## Problem details
Arrange the data from the line that contains "Given: Click the 创建区域 toolbar icon" through the line that contains "Image resolution: width=767" as a JSON list of strings, with one string per line and blank lines omitted. Leave the pictures out of the answer.

## Working data
------------------------

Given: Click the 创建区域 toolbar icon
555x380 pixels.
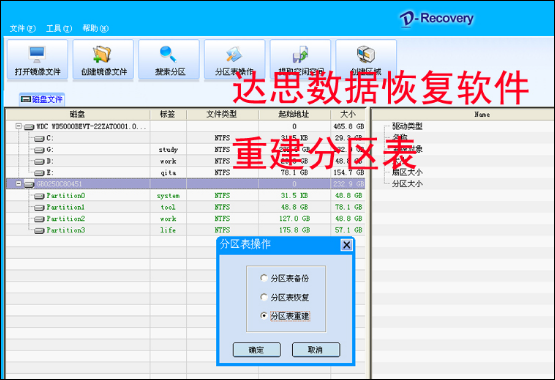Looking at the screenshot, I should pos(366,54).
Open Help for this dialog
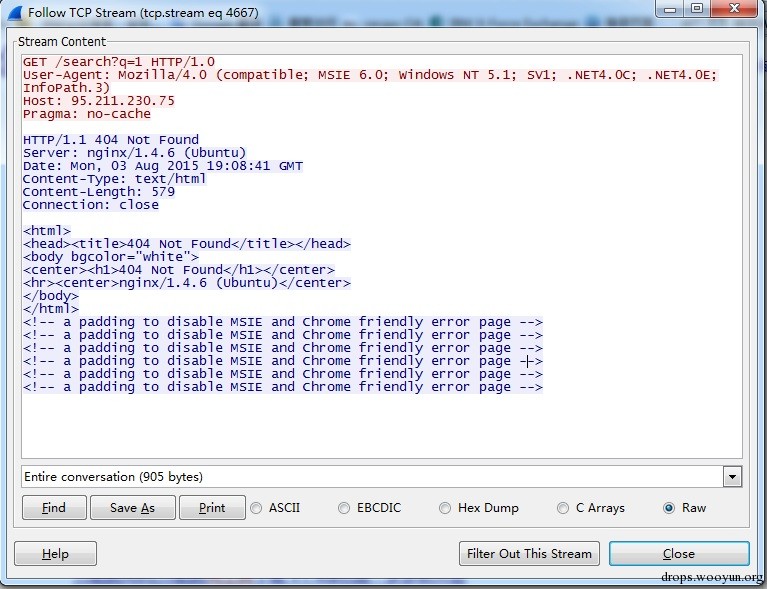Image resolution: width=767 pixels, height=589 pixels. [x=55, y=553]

------------------------

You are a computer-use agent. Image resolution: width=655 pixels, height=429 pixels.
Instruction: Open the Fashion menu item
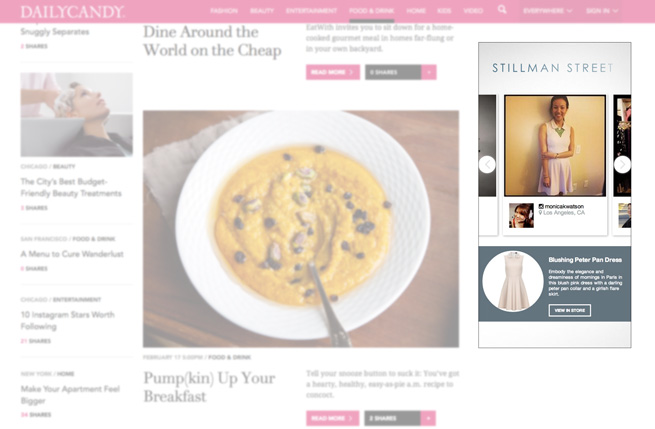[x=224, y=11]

------------------------

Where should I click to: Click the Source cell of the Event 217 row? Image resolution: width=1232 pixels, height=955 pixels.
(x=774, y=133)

------------------------

## Problem solution
[
  "Given: Click the 创建区域 toolbar icon",
  "555x380 pixels.",
  "Looking at the screenshot, I should pos(366,54).",
  "Open Help for this dialog",
  "Image resolution: width=767 pixels, height=589 pixels. [x=55, y=553]"
]